------ Reading passage

Thats so sad when i went to petco i saw a bug in one of the bettas tank (i think it was a fly) so i told the employee to remove it and he said its just a stupid fish it wouldn't hurt him. I was so pissed.


----------



## dramaqueen (Jul 7, 2008)

A couple of years ago, I was at Meijers looking at the bettas and the containers they were in were filthy. I wrote to their headquarters and got a veryt nice reply. They were so sorry that I was upset about the condition of the fish and they said they would look into it. Nothing really changed, though. BUT, the other day I went back to look at the bettas and they were in nicer containers, bigger than you'd see them in at Petsmart and other places. Also, the water looked clean and they had some really nice bettas. I was surprised! Maybe my e-mail helped after all.


----------



## Romad (Jun 28, 2009)

Grrrrrrr!!!! That makes me so mad. :-x

On a better note, the Petco in Quincy MA has a few new employees in the fish department that actually care about the fish. The conditions have improved greatly and although the bettas are still in fairly large cups - each one that i saw yesterday had clean water and looked healthy. The employees are working on management to improve the department so that's refreshing.

I took home two gorgeous males yesterday. One halfmoon and one crowntail.


----------



## Kim (Apr 30, 2008)

Yeah, my petco cleaned up their act a lot. I get my bettas from them because they are the best place around..which is kinda sad because it's still far from perfect.

Congrats on the new additions Romad!


----------



## Romad (Jun 28, 2009)

Thanks!! 

I have pics. but hope to take more later when I get home from work. I'll pick the best ones and post them under the photo threads.


----------



## Romad (Jun 28, 2009)

------------
------ Listed entries

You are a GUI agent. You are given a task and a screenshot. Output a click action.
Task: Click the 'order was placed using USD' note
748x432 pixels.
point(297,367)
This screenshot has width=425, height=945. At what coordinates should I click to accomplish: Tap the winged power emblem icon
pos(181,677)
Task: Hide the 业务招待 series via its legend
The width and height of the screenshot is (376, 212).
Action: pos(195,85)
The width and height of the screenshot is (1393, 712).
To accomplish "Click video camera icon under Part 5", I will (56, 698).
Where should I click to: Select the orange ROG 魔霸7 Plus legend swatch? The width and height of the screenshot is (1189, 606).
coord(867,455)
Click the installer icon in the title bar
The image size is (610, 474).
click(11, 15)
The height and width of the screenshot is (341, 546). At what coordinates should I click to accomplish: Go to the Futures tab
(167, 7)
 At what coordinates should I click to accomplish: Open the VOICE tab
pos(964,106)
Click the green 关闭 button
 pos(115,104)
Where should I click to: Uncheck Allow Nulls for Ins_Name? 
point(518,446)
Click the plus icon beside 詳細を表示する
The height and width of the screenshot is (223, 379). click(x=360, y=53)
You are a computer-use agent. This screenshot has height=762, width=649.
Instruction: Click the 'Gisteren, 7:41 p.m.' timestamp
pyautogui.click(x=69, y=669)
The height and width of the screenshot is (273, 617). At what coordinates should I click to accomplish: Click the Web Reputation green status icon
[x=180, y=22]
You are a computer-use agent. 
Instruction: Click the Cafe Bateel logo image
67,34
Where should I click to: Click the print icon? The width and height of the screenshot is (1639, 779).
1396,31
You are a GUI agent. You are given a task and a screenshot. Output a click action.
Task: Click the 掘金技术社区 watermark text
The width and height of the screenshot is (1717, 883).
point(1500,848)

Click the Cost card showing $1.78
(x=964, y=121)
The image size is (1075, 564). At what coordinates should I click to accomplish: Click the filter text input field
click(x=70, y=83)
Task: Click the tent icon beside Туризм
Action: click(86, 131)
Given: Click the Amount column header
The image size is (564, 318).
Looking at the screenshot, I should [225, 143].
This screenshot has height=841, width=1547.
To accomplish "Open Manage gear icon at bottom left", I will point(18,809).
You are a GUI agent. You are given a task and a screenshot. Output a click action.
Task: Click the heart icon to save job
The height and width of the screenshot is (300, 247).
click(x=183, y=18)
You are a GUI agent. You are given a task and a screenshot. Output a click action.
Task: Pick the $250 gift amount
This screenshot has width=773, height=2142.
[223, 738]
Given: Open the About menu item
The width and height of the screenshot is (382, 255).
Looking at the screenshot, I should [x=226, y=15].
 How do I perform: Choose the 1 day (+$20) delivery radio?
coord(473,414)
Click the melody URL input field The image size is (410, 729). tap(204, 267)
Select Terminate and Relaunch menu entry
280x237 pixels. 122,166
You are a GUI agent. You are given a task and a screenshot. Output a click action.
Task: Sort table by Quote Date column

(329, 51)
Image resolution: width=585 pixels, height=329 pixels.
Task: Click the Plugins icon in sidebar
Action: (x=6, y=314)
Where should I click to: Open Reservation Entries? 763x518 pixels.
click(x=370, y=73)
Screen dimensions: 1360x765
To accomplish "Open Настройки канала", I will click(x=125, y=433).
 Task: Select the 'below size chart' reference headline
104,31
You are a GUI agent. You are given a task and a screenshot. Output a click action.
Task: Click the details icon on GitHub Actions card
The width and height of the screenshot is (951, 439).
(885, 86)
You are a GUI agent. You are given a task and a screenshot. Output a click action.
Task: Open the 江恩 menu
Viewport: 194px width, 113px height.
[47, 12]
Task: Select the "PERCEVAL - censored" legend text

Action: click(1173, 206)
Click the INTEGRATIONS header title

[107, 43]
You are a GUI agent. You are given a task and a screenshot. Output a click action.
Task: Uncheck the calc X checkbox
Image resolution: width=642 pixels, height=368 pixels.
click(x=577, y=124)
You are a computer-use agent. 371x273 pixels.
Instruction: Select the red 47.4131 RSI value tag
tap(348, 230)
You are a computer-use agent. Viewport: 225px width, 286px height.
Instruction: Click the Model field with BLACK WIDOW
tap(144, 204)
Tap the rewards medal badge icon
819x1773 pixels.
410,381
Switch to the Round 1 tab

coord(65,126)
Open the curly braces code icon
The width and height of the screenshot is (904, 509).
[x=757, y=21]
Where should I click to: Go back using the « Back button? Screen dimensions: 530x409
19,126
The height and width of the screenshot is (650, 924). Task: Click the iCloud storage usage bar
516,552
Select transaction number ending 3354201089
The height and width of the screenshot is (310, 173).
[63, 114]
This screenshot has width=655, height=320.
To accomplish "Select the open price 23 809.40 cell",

------------

In the forum thread about pet store bettas above, why does Kim buy her bettas from her local Petco?

She buys them there because her Petco is the best place around. She adds that this is somewhat sad, since the store is still far from perfect.